[WORK REQUIRED] Answer with a bare number: the count of lines in the records below that have the word "Shipment".

────

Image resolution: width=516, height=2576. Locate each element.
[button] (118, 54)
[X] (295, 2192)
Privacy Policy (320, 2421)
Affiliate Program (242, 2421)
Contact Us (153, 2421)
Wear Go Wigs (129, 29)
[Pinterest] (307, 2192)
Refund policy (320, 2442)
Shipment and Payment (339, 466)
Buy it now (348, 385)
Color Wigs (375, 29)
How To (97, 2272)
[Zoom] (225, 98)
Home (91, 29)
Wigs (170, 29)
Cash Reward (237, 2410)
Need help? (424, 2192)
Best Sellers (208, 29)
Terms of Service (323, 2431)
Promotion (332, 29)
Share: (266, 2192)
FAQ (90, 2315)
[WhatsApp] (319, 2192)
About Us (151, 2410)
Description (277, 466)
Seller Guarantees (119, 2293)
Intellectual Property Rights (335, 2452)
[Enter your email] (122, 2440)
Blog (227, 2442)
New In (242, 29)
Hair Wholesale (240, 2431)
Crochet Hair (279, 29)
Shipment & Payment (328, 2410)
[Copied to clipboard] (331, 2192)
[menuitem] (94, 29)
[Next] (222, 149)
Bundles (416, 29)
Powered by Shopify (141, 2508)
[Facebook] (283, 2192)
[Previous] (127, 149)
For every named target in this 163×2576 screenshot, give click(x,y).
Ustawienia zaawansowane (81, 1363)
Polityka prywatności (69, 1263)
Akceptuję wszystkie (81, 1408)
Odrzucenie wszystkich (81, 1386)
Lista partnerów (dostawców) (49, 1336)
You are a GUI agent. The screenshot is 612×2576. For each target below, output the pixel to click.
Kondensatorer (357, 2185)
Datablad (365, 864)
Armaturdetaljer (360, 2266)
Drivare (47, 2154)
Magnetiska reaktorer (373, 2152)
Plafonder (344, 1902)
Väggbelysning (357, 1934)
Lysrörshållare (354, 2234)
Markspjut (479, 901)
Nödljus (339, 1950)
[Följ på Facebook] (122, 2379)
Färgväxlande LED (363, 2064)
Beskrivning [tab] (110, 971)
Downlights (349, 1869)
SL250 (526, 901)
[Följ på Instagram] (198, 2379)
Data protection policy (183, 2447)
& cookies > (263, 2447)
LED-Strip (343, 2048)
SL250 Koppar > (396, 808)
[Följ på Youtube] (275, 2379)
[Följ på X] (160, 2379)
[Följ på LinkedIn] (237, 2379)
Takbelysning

────

[ANSWER BELOW] 2